* Information given
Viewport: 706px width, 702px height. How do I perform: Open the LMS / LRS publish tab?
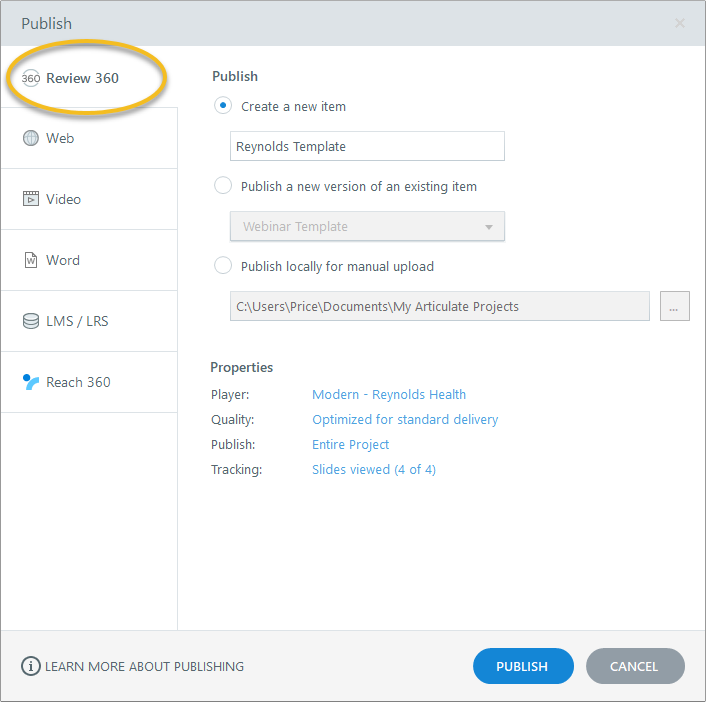point(78,321)
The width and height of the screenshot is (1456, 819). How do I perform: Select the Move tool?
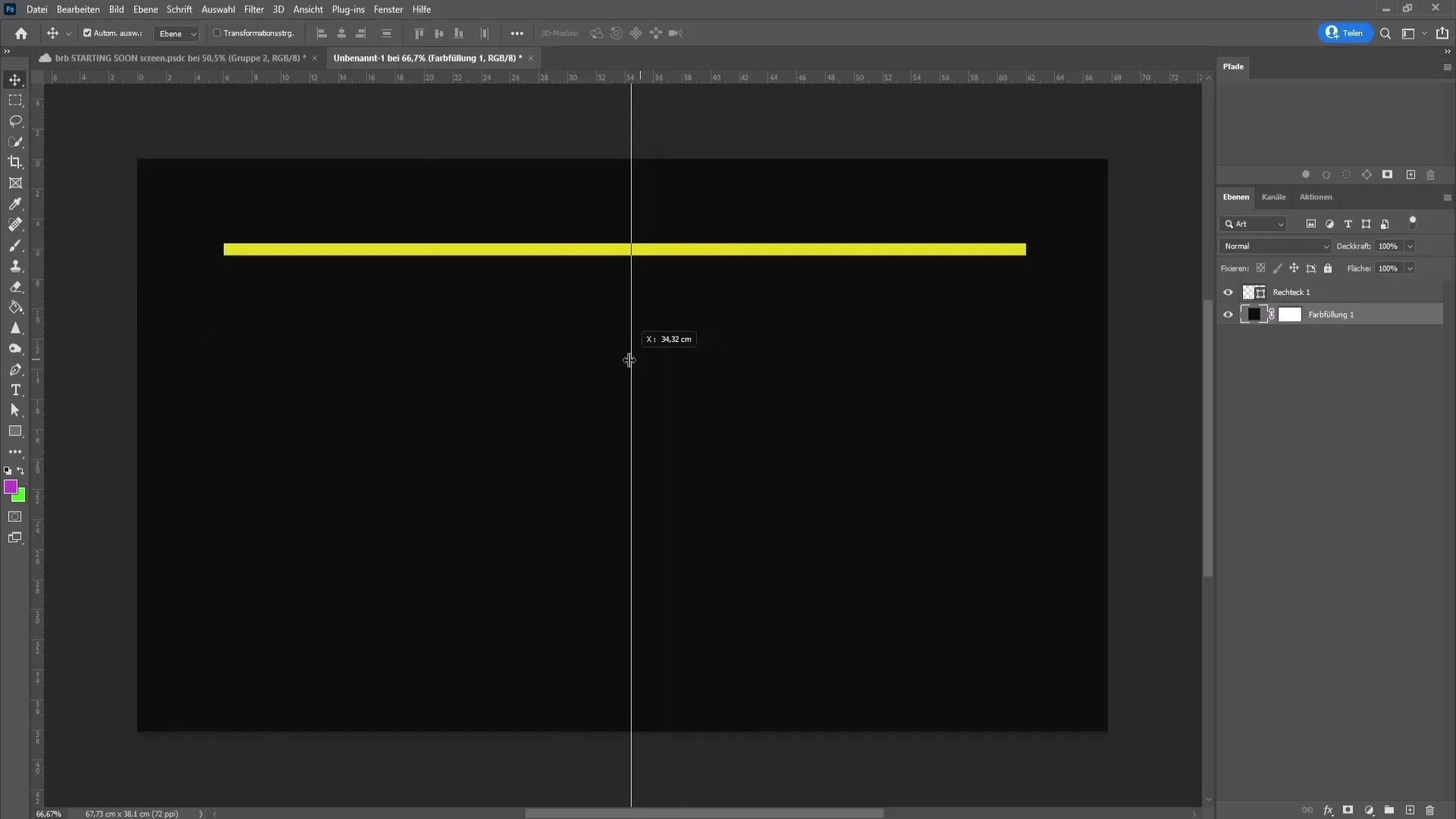(x=15, y=80)
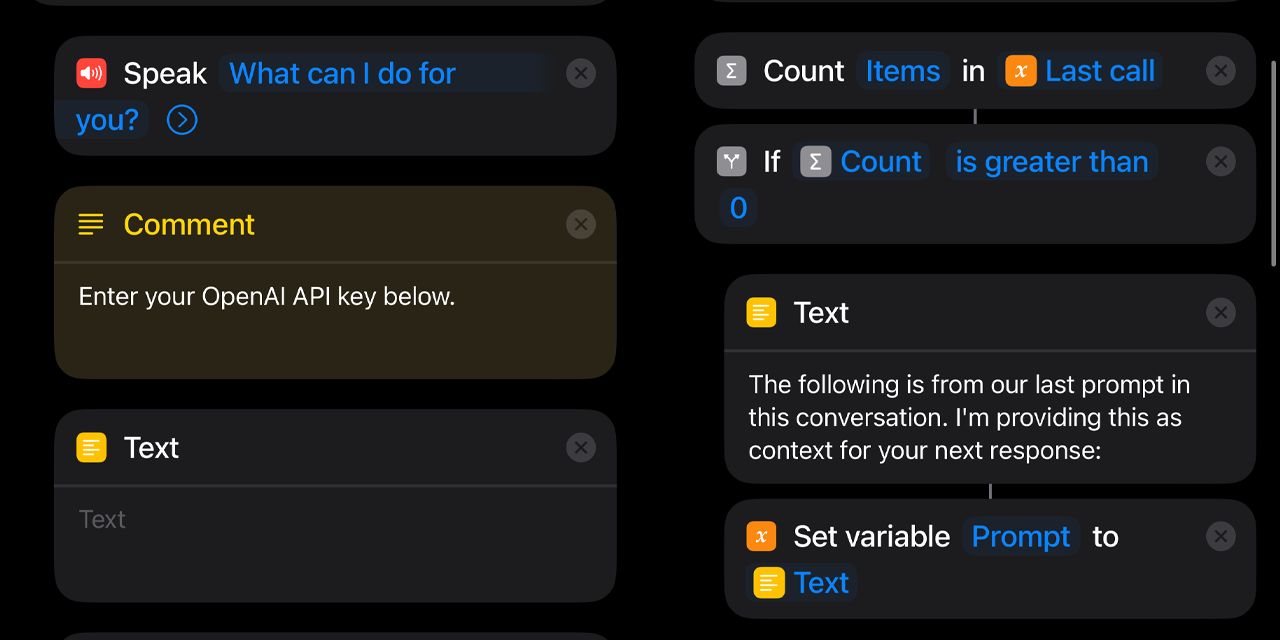Click the Text variable icon after 'Prompt to'
1280x640 pixels.
click(x=766, y=582)
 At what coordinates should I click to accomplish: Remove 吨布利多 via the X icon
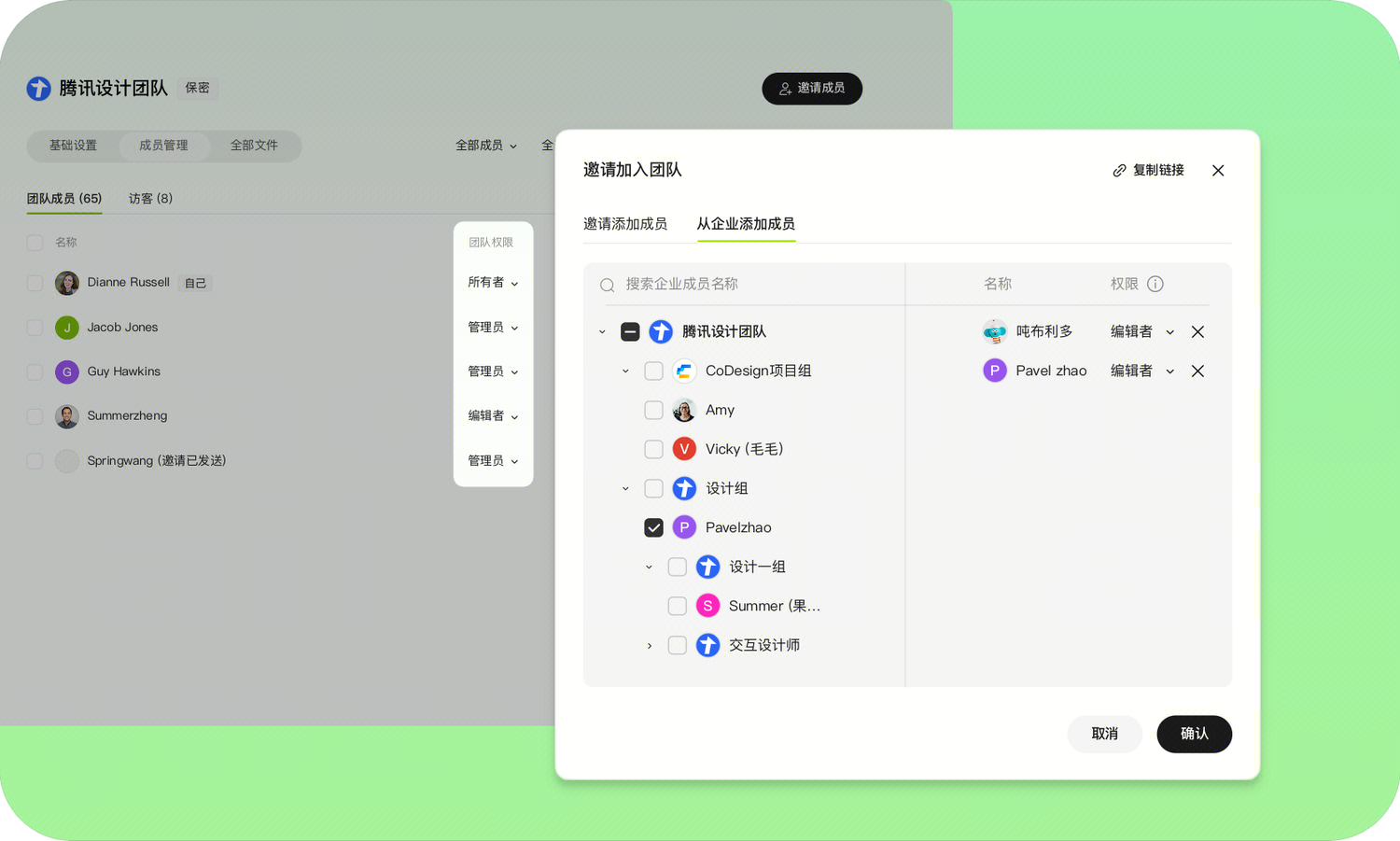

* Exercise objective
Repeat each entry precisely as it appears. Leave the pictures out.

* Exercise result
Viewport: 706px width, 702px height. How do I perform: Open the LMS / LRS publish tab?
point(78,321)
The width and height of the screenshot is (1456, 819). How do I perform: Select the Move tool?
(x=15, y=80)
Click the Text variable icon after 'Prompt to'
1280x640 pixels.
click(x=766, y=582)
 At what coordinates should I click to accomplish: Remove 吨布利多 via the X icon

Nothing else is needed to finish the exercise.